If you found yourself stuck in queues at St Pancras Station last month, you’d be forgiven for thinking that Eurostar still has much to learn about communication with its customers.
Admittedly, the company responded to the latest setback with a little more efficiency than it had 12 months previously when trains were stuck in tunnels. Yet, there is still some way to go.
Companies may not want to admit to it, but social media isn’t just a simple communication tool: when it comes to a crisis, social media now has the power to drive the agenda and set the pace. During the Channel Tunnel crisis, Eurostar had just one Twitter handle for customers to reach – @littlebreak (part of its Little Break Big Difference marketing campaign.) This proved to be woefully inadequate in the circumstances.
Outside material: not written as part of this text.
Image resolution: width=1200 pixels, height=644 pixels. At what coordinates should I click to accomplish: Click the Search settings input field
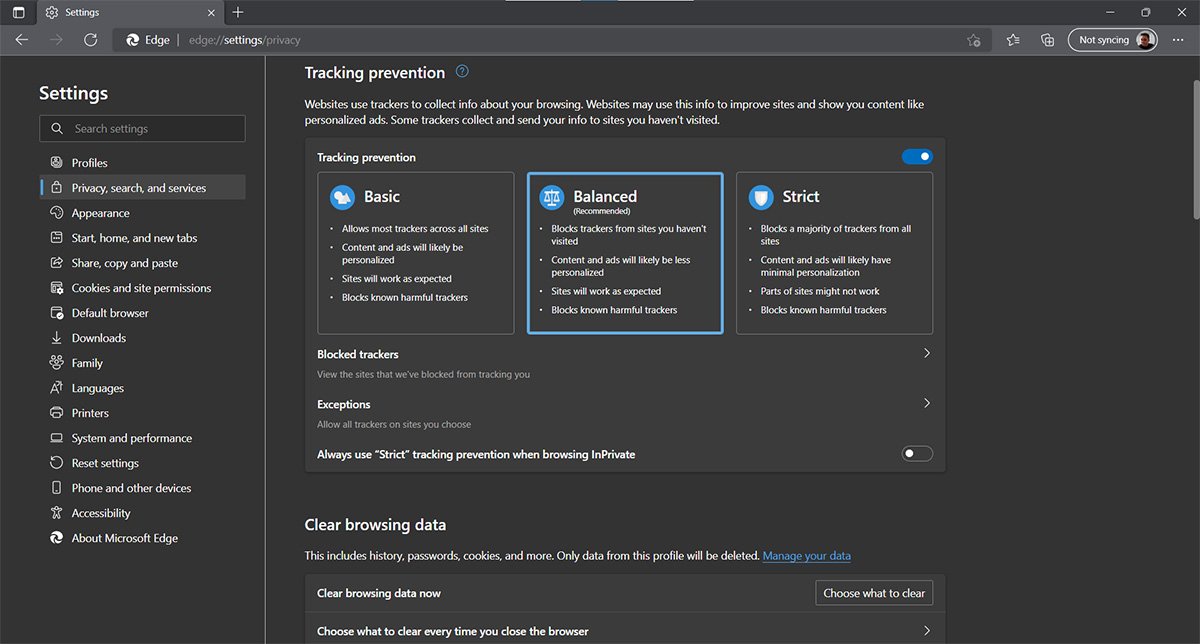(x=142, y=128)
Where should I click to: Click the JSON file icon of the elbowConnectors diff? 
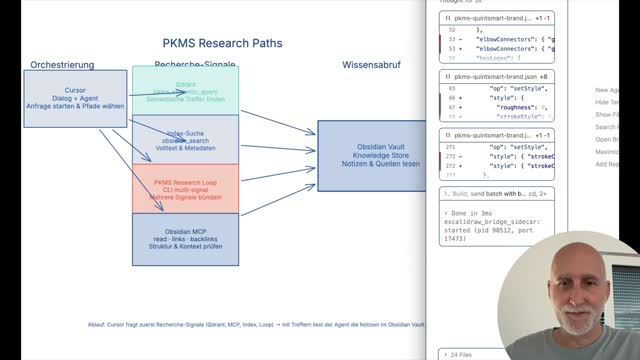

Eurostar certainly appears to have taken on board the lesson and did increase its Twitter coverage, adding the handles @Eurostar and @Eurostarcomms to its arsenal, to answer questions and keep its customers informed about the latest problems it was encountering. However, the strategy fell down due to the lack of concrete information it was able to release to the travelling public. Although it was able to advise passengers to arrive an hour before their confirmed booking time, it failed to mention that the information was provided on a first come first served basis. Customers were understandably not best pleased.
Eurostar has learned the hard way that communication is the key to effective and efficient customer service.
If a company needs to get a message or information across quickly, then social media holds the key. Hopefully if there are more problems at some future date, Eurostar will be better prepared and will utilise the full power of social media to calm any potential crisis.